Nested generic syntax ambiguity >>

926 Views Asked by At

Apparently, C# is as susceptible to '>>' lexer dilemma as is C++.

This C# code is pretty valid, it compiles and runs just fine:

var List = new Dummy("List");
var Nullable = new Dummy("Nullable");
var Guid = new Dummy("Guid");

var x = List<Nullable<Guid>> 10;
var y =  List<Nullable<Guid>> .Equals(10,20);

You'd have to overload '<' and '>>' operators for the Dummy class above.

But the compiler manages to guess that in 'x' case the meaning is to use List, Nullable and Guid local variables. And in 'y' case it suddenly decides to treat them as names of well-known types.

Here's a bit more detailed description with another example: http://mihailik.blogspot.co.uk/2012/05/nested-generics-c-can-be-stinky.html

The question is: how does C# compiler resolve 'a<b<c>>' to arithmetic expression or generic type/method?

Surely it doesn't try to have multiple 'goes' over the text of the program until it succeeds, or does it?
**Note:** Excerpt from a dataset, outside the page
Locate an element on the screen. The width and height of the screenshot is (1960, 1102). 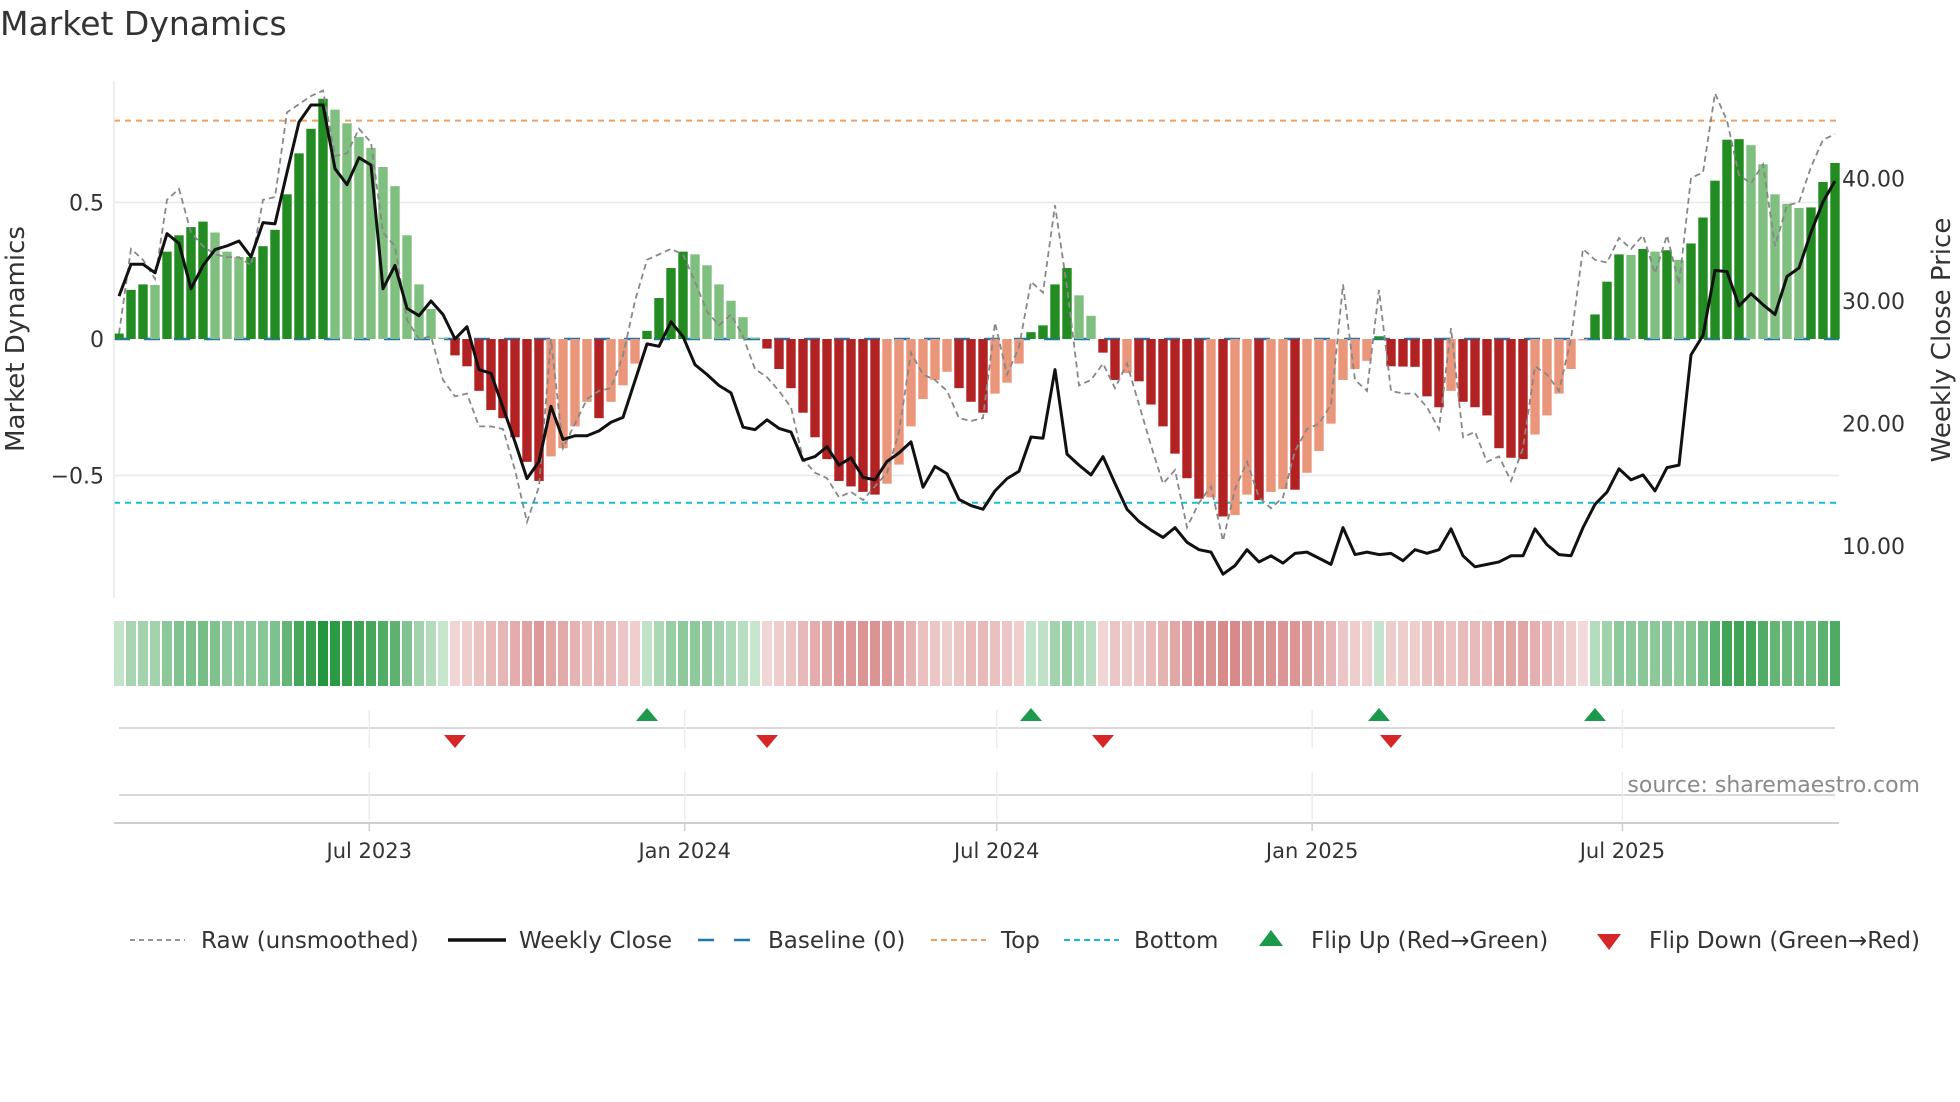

That would require unbounded look-ahead, and a very complex too.

2

There are 2 best solutions below

0
Oleg Mihailik On BEST ANSWER

I've been directed to the paragraph 7.6.4.2 in C# language spec:

http://download.microsoft.com/download/0/B/D/0BDA894F-2CCD-4C2C-B5A7-4EB1171962E5/CSharp%20Language%20Specification.htm

The productions for simple-name (§7.6.2) and member-access (§7.6.4) can give rise to ambiguities in the grammar for expressions.

...

If a sequence of tokens can be parsed (in context) as a simple-name (§7.6.2), member-access (§7.6.4), or pointer-member-access (§18.5.2) ending with a type-argument-list (§4.4.1), the token immediately following the closing > token is examined. If it is one of

( ) ] } : ; , . ? == != | ^

then the type-argument-list is retained as part of the simple-name, member-access or pointer-member-access and any other possible parse of the sequence of tokens is discarded. Otherwise, the type-argument-list is not considered to be part of the simple-name, member-access or pointer-member-access, even if there is no other possible parse of the sequence of tokens. Note that these rules are not applied when parsing a type-argument-list in a namespace-or-type-name (§3.8).
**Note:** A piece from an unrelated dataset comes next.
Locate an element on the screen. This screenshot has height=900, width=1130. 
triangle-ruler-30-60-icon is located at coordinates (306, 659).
So, there may indeed an ambiguity arise when type-argument-list is involved, and they've got a cheap way to resolve it, by looking one token ahead.
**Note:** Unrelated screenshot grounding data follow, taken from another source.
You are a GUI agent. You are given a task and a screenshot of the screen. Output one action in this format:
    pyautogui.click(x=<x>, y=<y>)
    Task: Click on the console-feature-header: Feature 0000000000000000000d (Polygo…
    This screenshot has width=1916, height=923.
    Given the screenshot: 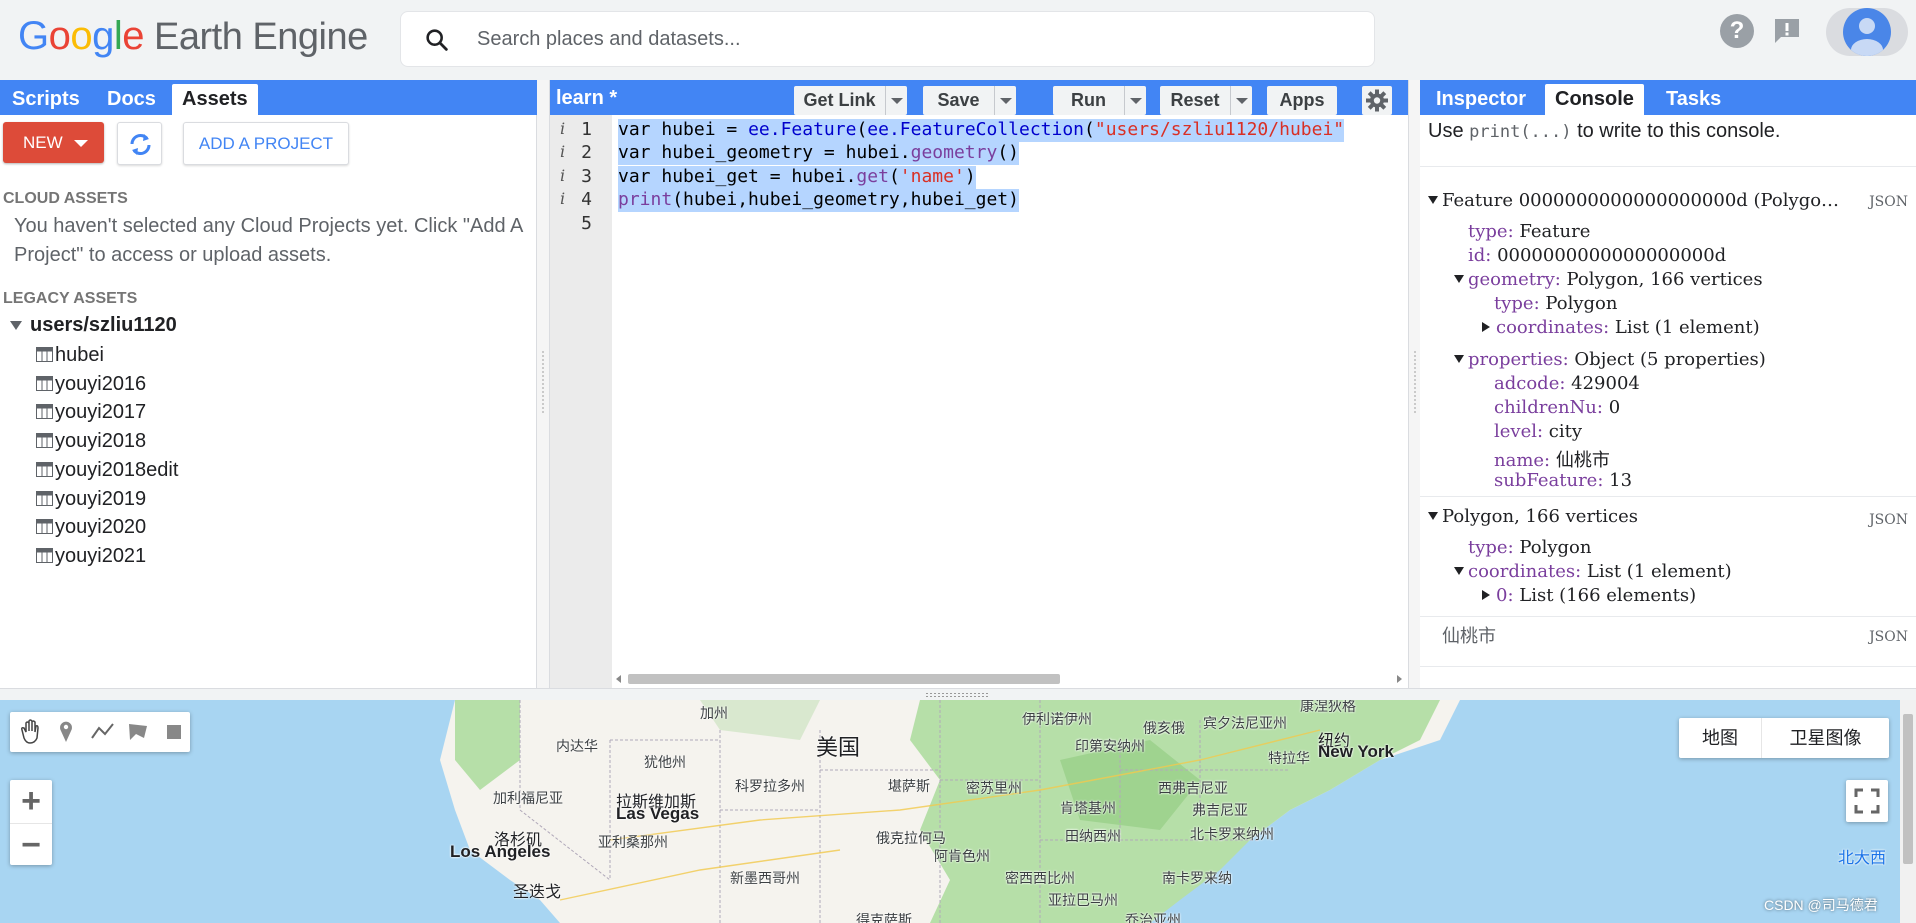 What is the action you would take?
    pyautogui.click(x=1634, y=200)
It's still an unbound look ahead, because there might be a megabyte worth of comments between '>>' and following token, but at least the rule is more or less clear. And most importantly there is no need for speculative deep parsing.

11
JotaBe On

EDIT: I insist there's no ambiguity: In your example there's no ambiguity at all. This could never be evaluated as a List<Guid?>. The context (the extra 10) shows the compiler how to interpret it.

var x = List<Nullable<Guid>> 10;

Would the compiler compile this?:

var x = List<Guid?> 10;

It's clear it wouldn't. So Im'm still looking for the ambiguity.

OTOH, the second expression:

var y =  List<Nullable<Guid>> .Equals(10,20);

has to be evaluated as a List<Guid?>, because you're invoking the .Equals method. Again, this can be interpreted in any other way.

There is no paradox at all. The compiler parses it perfectly. I'm still wondering which the apradox is.

You're on a big mistake. The compiler interprets whole expressions, and uses the language grammar to understand them. It doesn't look at a fragment of code, like you're doing, without taking the rest of the expression into account.

These expressions are parsed according to C# grammar. And the grammar is clear enough to interpret the code correctly. I.e. in

var x = List<Nullable<Guid>> 10;

It's clear that 10 is a literal. If you follow up the grammar you'll find this: 10 is a *literal, so it's *primary-no-array-creation-expression, which is a *primary-expression, which is a *unary-expression, which is a *multiplicative-expression, which is an *additive-expression. If you look for an additive expression on the right side of a *>>, you find it must be a *shift-expression, so the left side of the *>> must be interpreted as an *additive-expression and so on.

If you were able to find a different way to use the grammar and get a different result for the same expression, then, I would have to agree with you, but let me disagree!

Finally:

  • is very confusing for humans
  • is absolutely clear and unambiguous to the compiler

Because:

  • we humans identify patterns taking fragments of the whole text which are familiar to us, like List<Nullable<Guid>> and interpret them like we want
  • compilers doesn't interptret the code like us, taking familiar fragments like List<Nullable<Guid>>. They take the whole expression and match it to the language grammar.